Gov.cn
China's LineShine supercomputer debuted at number one on the 67th TOP500 list on June 23, 2026, posting 2.198 exaflops on the High Performance Linpack benchmark — the first machine in the ranking's history to sustain more than two exaflops using only central processing units, with no NVIDIA or AMD chip anywhere in the design. The achievement is real: LineShine displaces El Capitan at Lawrence Livermore National Laboratory and gives China its first TOP500 top slot since 2017. But experts analyzing the results at the ISC High Performance 2026 conference in Hamburg, Germany, said the numbers reveal as much about what export controls accomplished as what they failed to stop.

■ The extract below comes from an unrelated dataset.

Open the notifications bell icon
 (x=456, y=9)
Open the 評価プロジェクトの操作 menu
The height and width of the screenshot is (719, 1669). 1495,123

On the benchmark that approximates AI training workloads — mixed-precision floating-point operations of the kind used to train large language models — LineShine placed fourth, behind three American systems that all rely on the GPU accelerators China cannot currently obtain. The gap between the two benchmark results tells the precise story of where the US-China computing race currently stands.
Read more: ISC High Performance 2026 Opens: Post-Moore HPC Faces Open-Source Reckoning
LineShine is installed at the National Supercomputing Centre in Shenzhen and built by the Shenzhen Cloud Computing Center on a platform called LingKun. Its 13.79 million cores span 304-core LX2 processors running at 1.55 GHz, linked by a proprietary LingQi interconnect and running Kylin OS — a domestic Linux derivative. Every layer of the stack, from processor to network fabric to operating system, is Chinese-designed. Multiple independent sources, including Data Center Dynamics, confirm that the LX2 was co-designed with Huawei's HiSilicon division. Each LX2 chip integrates two compute dies with 304 total cores, eight stacks of on-package high-bandwidth memory delivering 4 terabytes per second of bandwidth, and 128 gigabytes of off-package DDR5 memory organized into eight distinct memory domains per chip.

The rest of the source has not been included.